Task list:
a) Quote the single-cell simulation vignette word for word, starting with "depth = 0.01" and going on through "print(sim_clone_num)".
b) Please state whether each statement agrees with the single-cell simulation vignette, answering yes or no and quoting the deciding words: (i) the reads are simulated as paired-end reads; (ii) the read length is set to 150; (iii) the paternal and maternal FASTA files are merged for each clone.

This vignette demonstrates how to simulate single-cell sequencing
data at the clonal resolution using
the merge_fasta_filesand simulate_read_sc functions.
The workflow involves merging paternal and maternal FASTA files for each
clone and then simulating single-cell sequencing reads using the ART
(Huang et al., Bioinformatics 2012).
Load required libraries and simulation setting data generated from
advanced_4_simulation_setting.
# Load library
library(parallel)
library(cancerSimCraft)
# Load data
# Load the simulation settings
load("./tutorials_data/advanced_4_simulation_setting.RData")
For each clone, we merge the paternal and maternal FASTA files into a
single file using the merge_fasta_files function.
# Merge FASTA files for each clone
for (clone in clone_names) {
merge_fasta_files(
paternal_fa = paste0("./large_tutorials_data/clone_", clone, "_paternal.fa"),
maternal_fa = paste0("./large_tutorials_data/clone_", clone, "_maternal.fa"),
output_fa = paste0("./large_tutorials_data/clone_", clone, "_merged.fa"),
tmp_dir = paste0("./large_tutorials_data/")
)
}
Next, we simulate single-cell sequencing reads using
the simulate_read_sc function. We specify the sequencing
depth, read length, and other parameters.
art_path = "~/postdoc_project/cancerSimCraft/tutorials/softwares/art_bin_MountRainier/art_illumina"
depth = 0.01
readLen = 150
sim_clone_num <- c(5, 6, 3, 2, 5, 3, 2)
names(sim_clone_num) <- clone_names
n_cores = 2
print("sim_clone_num:")
print(sim_clone_num)
tic(paste0("Simulation of ", sum(sim_clone_num), " Single Cell Fastq Files with ", n_cores, " Cores"))
for(clone in clone_names){
tic(paste0("Simulation of ", sim_clone_num[clone], " Fastq Files from Clone ", clone))
simulate_read_sc(fasta_input = paste0("./large_tutorials_data/clone_", clone, "_merged.fa"),
output_prefixes = paste0("large_tutorials_data/sc_reads_clonal/clone_", clone, "_", 1:sim_clone_num[clone]),
depth = depth,
readLen = readLen,
artPath = art_path,
paired = FALSE,
numCores = n_cores,
otherArgs = "--noALN")
toc()
}
toc()
print("All simulation finished!")
After generating the FASTQ files, users can process the simulated
reads using standard sequence processing tools such
as bowtie2 (Langmead and Salzberg, Nature Methods 2012)
or bwa (Li and Durbin, Bioinformatics 2009) for alignment,
followed by samtools (Danecek et al., GigaScience 2021) for
SAM/BAM file manipulation. Once the reads are aligned, downstream
analysis tools can be applied for copy number (CN) analysis, variant
calling, or other genomic analyses.

Data section:
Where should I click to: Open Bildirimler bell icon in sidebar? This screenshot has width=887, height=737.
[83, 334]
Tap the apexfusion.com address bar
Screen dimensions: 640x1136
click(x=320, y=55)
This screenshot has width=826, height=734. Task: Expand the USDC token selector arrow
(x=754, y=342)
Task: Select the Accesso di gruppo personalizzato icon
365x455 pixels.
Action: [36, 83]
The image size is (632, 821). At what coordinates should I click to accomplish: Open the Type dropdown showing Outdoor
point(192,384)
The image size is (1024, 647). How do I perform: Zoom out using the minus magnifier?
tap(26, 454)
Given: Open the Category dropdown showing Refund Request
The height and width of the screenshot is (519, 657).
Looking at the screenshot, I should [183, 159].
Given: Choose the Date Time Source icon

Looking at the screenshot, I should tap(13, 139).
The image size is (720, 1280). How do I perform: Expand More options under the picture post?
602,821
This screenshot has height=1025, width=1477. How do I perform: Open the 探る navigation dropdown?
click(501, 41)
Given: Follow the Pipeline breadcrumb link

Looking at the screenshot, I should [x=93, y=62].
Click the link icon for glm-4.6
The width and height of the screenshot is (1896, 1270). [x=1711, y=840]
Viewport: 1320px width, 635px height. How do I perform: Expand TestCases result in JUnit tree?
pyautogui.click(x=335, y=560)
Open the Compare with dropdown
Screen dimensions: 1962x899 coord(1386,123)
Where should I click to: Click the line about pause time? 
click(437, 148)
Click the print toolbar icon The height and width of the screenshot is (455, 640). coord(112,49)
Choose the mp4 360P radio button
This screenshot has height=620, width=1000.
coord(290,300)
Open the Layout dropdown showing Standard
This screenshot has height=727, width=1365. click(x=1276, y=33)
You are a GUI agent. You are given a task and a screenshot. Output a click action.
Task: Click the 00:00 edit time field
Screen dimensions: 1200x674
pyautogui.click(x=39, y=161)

List of answers:
a)
depth = 0.01
readLen = 150
sim_clone_num <- c(5, 6, 3, 2, 5, 3, 2)
names(sim_clone_num) <- clone_names
n_cores = 2
print("sim_clone_num:")
print(sim_clone_num)

b)
(i) No: "paired = FALSE"
(ii) Yes: "readLen = 150"
(iii) Yes: "For each clone, we merge the paternal and maternal FASTA files into a single file"